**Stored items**
----

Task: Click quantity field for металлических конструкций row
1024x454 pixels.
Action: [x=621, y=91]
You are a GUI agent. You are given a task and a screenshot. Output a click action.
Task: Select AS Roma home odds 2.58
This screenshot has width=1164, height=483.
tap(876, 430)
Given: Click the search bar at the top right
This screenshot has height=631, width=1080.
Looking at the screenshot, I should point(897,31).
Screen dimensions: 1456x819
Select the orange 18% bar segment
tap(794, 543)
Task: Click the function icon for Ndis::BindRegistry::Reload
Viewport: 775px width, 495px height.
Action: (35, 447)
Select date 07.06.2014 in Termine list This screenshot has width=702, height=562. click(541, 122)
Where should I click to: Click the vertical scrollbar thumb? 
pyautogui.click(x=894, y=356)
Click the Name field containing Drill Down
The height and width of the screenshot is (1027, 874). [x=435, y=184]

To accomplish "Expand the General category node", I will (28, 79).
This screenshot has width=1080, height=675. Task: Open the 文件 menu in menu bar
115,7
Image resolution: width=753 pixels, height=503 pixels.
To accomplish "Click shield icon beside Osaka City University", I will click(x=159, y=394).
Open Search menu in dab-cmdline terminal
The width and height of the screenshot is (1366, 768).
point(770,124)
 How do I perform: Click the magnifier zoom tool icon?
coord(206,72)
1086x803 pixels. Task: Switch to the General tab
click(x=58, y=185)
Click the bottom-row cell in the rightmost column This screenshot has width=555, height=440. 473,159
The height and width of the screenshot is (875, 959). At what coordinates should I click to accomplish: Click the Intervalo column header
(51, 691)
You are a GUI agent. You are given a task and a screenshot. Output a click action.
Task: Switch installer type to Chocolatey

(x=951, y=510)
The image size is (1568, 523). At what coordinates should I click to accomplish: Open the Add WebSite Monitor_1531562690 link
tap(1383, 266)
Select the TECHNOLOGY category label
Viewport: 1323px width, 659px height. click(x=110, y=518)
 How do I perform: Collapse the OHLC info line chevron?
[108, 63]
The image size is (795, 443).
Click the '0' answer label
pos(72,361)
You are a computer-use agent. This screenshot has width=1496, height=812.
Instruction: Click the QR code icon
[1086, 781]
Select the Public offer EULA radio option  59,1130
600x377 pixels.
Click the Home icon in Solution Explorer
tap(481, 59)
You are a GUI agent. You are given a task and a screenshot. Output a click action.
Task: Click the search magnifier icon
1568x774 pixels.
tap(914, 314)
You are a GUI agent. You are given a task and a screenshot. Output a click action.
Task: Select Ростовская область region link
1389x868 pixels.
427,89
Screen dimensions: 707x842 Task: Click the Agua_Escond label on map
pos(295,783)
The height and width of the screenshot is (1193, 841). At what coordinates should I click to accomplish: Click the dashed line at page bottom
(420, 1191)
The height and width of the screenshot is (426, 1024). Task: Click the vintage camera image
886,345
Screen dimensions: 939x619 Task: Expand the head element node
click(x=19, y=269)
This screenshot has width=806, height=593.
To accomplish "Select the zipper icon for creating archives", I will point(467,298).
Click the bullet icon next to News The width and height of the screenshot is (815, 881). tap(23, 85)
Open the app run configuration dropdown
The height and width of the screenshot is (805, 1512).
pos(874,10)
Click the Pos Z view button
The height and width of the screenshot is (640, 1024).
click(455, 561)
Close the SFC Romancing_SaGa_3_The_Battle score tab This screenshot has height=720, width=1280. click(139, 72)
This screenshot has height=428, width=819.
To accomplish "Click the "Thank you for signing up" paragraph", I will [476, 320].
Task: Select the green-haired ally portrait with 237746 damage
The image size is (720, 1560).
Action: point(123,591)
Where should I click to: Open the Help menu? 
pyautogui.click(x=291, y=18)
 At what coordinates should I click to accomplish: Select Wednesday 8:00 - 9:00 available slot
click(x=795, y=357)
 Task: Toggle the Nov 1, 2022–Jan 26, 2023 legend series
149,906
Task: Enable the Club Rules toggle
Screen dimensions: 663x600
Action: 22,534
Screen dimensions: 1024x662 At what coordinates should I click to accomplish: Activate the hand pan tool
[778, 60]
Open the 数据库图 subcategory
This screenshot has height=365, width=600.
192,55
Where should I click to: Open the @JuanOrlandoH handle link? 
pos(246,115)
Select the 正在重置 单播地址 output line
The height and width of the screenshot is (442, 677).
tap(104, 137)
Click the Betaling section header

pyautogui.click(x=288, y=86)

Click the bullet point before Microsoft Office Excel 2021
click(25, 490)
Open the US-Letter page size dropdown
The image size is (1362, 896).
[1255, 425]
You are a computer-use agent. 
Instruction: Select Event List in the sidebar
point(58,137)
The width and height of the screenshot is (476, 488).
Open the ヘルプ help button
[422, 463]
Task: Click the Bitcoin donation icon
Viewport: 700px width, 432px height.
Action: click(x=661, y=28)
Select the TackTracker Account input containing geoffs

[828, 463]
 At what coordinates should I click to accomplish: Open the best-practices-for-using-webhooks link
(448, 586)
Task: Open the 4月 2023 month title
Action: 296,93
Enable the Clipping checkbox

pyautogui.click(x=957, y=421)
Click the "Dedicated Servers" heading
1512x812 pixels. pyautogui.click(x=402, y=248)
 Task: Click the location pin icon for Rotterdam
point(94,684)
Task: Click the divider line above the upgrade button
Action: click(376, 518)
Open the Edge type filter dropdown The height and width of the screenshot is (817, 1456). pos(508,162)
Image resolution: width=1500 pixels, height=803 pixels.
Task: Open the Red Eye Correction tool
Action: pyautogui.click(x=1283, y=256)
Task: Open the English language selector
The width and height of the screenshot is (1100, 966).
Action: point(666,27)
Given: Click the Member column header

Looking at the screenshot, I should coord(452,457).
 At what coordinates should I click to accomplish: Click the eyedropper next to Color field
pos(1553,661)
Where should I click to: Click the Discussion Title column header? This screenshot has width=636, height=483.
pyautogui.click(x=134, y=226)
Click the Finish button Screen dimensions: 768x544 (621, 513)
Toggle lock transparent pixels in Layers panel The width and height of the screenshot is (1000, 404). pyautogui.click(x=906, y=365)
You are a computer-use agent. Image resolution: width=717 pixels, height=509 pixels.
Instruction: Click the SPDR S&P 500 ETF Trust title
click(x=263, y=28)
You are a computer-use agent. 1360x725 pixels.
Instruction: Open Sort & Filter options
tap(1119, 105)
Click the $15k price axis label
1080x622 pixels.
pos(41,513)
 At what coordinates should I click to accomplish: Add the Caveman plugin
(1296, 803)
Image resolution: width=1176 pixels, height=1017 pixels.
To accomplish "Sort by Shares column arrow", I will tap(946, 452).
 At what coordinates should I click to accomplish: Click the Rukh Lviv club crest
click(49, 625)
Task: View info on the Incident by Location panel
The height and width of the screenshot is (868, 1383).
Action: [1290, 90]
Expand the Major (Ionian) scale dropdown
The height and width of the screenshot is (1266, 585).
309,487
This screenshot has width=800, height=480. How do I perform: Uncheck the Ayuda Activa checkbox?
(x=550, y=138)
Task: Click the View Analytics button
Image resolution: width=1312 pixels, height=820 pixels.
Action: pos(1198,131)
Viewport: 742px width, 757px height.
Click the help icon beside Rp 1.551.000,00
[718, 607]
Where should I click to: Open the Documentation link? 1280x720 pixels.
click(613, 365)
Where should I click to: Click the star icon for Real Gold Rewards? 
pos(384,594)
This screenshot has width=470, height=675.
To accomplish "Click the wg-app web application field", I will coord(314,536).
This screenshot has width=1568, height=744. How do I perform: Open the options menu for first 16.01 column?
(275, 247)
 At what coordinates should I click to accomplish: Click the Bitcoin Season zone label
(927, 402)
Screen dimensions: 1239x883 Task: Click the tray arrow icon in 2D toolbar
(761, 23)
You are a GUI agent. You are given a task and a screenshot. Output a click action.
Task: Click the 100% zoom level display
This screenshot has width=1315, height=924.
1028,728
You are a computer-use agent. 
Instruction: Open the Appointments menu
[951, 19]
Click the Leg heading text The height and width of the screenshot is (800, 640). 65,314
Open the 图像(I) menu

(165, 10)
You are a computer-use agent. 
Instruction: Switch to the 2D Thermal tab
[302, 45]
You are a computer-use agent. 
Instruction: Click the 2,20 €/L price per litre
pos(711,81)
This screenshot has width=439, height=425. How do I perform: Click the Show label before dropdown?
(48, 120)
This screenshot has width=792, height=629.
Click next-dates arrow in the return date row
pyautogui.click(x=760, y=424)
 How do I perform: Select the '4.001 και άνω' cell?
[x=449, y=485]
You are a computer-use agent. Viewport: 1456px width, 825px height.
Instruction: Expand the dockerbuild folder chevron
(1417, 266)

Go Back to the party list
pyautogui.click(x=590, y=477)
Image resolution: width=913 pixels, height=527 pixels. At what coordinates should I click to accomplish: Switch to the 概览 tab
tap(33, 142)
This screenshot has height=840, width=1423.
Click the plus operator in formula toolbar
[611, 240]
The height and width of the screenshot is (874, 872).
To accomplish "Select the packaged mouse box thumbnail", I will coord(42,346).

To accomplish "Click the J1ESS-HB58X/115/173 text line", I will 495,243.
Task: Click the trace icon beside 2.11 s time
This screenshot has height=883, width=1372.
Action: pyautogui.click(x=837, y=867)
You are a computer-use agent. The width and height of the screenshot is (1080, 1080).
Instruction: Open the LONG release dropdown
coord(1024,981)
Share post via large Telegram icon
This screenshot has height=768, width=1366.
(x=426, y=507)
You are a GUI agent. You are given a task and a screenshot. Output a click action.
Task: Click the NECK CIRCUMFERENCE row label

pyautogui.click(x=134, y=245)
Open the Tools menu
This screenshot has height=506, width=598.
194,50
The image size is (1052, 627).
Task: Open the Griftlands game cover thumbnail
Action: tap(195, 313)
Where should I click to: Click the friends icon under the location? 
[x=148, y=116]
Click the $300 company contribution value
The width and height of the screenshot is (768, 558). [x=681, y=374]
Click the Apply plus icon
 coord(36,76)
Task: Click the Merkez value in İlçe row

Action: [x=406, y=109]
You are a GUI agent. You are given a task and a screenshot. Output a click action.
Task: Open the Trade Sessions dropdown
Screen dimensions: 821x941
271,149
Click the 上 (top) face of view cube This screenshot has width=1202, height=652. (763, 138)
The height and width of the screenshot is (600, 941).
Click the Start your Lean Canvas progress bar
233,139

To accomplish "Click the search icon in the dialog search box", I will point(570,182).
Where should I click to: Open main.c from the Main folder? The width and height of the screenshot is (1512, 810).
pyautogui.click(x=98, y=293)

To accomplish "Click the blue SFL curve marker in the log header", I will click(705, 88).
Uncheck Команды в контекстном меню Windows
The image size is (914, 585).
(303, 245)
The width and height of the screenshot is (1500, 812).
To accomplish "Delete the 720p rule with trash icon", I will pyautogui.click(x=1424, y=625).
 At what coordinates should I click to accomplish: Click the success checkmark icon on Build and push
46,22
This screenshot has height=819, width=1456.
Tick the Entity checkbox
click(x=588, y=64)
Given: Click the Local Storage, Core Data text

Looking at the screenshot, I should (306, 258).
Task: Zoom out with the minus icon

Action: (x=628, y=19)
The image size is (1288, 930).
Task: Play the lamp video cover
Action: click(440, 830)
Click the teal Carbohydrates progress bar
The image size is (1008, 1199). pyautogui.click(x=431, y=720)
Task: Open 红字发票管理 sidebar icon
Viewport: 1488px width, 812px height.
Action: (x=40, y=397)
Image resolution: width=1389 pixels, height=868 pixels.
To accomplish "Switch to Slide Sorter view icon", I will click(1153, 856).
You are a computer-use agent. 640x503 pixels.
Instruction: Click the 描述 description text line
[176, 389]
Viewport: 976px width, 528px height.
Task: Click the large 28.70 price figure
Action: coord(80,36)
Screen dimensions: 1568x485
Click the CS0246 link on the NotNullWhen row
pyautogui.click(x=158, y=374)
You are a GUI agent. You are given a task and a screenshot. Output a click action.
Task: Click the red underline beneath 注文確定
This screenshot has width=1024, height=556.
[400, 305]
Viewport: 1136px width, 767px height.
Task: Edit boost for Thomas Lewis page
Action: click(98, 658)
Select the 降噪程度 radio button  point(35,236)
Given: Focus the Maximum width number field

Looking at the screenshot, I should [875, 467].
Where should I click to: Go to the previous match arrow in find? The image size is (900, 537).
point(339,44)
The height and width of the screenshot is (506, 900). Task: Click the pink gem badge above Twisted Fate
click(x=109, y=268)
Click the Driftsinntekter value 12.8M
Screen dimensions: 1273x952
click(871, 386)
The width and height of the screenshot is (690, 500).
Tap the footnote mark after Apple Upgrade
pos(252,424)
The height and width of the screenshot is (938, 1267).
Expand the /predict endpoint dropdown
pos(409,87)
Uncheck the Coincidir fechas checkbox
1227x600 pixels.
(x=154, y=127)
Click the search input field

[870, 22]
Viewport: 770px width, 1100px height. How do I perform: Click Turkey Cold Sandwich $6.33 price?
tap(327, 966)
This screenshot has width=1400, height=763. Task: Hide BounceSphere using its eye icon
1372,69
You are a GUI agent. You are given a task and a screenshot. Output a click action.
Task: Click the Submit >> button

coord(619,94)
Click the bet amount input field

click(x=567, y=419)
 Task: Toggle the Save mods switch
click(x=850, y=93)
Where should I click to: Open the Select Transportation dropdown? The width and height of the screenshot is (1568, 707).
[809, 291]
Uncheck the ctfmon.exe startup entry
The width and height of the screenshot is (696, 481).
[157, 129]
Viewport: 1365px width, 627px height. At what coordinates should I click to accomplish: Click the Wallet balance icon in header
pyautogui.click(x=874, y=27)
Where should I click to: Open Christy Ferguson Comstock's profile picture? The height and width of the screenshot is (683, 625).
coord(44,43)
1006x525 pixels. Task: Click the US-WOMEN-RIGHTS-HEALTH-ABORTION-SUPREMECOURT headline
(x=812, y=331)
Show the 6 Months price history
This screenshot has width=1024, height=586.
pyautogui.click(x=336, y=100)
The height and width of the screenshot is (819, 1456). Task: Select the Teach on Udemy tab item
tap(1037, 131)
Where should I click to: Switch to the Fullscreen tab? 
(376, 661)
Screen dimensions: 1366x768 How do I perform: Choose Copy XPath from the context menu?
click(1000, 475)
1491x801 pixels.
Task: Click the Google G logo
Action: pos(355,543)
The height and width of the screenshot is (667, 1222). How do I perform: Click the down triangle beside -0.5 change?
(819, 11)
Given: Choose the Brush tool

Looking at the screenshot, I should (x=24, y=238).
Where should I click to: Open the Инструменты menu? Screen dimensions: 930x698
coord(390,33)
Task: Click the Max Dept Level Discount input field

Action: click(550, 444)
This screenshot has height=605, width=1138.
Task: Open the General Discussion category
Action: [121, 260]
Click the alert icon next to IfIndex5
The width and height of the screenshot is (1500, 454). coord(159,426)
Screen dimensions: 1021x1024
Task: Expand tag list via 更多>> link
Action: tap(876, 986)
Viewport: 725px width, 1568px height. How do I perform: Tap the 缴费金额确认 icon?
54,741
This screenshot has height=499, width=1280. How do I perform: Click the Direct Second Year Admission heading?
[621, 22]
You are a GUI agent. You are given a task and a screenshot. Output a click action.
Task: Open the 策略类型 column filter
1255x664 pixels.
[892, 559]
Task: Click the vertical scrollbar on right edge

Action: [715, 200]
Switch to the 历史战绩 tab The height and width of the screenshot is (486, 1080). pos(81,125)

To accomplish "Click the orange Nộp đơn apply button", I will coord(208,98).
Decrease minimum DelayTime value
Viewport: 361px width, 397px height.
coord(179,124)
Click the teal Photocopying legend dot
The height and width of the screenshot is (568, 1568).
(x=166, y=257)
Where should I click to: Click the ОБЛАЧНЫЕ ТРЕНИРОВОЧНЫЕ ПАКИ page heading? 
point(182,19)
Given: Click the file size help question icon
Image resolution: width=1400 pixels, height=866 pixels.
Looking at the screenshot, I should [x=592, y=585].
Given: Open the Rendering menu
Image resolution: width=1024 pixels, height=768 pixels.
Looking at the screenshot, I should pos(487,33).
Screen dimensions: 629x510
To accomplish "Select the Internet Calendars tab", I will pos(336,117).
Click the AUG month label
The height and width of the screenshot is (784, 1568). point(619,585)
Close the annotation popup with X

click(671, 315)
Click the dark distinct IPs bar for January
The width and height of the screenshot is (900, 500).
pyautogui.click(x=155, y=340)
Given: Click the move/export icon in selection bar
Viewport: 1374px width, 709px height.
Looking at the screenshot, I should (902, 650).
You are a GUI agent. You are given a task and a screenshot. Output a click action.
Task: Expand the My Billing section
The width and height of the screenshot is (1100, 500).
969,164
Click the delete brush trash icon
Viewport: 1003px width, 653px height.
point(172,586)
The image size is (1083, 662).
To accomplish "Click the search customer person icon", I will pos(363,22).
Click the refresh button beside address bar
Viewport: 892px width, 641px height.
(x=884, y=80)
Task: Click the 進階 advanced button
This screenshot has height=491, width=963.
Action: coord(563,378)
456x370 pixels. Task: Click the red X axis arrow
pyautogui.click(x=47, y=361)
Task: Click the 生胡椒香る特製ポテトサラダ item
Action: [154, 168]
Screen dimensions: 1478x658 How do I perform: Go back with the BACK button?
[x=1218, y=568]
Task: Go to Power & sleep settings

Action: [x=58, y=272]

----

**TASK TO COMPLETE**
Out of the data above, transcribe exactly and only the lines starting with the line that has "Click the teal Carbohydrates progress bar" and going on through the line that has "The height and width of the screenshot is (938, 1267).", both included.

**RESULT OF THIS EXERCISE**
Click the teal Carbohydrates progress bar
The image size is (1008, 1199). pyautogui.click(x=431, y=720)
Task: Open 红字发票管理 sidebar icon
Viewport: 1488px width, 812px height.
Action: (x=40, y=397)
Image resolution: width=1389 pixels, height=868 pixels.
To accomplish "Switch to Slide Sorter view icon", I will click(1153, 856).
You are a computer-use agent. 640x503 pixels.
Instruction: Click the 描述 description text line
[176, 389]
Viewport: 976px width, 528px height.
Task: Click the large 28.70 price figure
Action: coord(80,36)
Screen dimensions: 1568x485
Click the CS0246 link on the NotNullWhen row
pyautogui.click(x=158, y=374)
You are a GUI agent. You are given a task and a screenshot. Output a click action.
Task: Click the red underline beneath 注文確定
This screenshot has width=1024, height=556.
[400, 305]
Viewport: 1136px width, 767px height.
Task: Edit boost for Thomas Lewis page
Action: click(98, 658)
Select the 降噪程度 radio button  point(35,236)
Given: Focus the Maximum width number field

Looking at the screenshot, I should [875, 467].
Where should I click to: Go to the previous match arrow in find? The image size is (900, 537).
point(339,44)
The height and width of the screenshot is (506, 900). Task: Click the pink gem badge above Twisted Fate
click(x=109, y=268)
Click the Driftsinntekter value 12.8M
Screen dimensions: 1273x952
click(871, 386)
The width and height of the screenshot is (690, 500).
Tap the footnote mark after Apple Upgrade
pos(252,424)
The height and width of the screenshot is (938, 1267).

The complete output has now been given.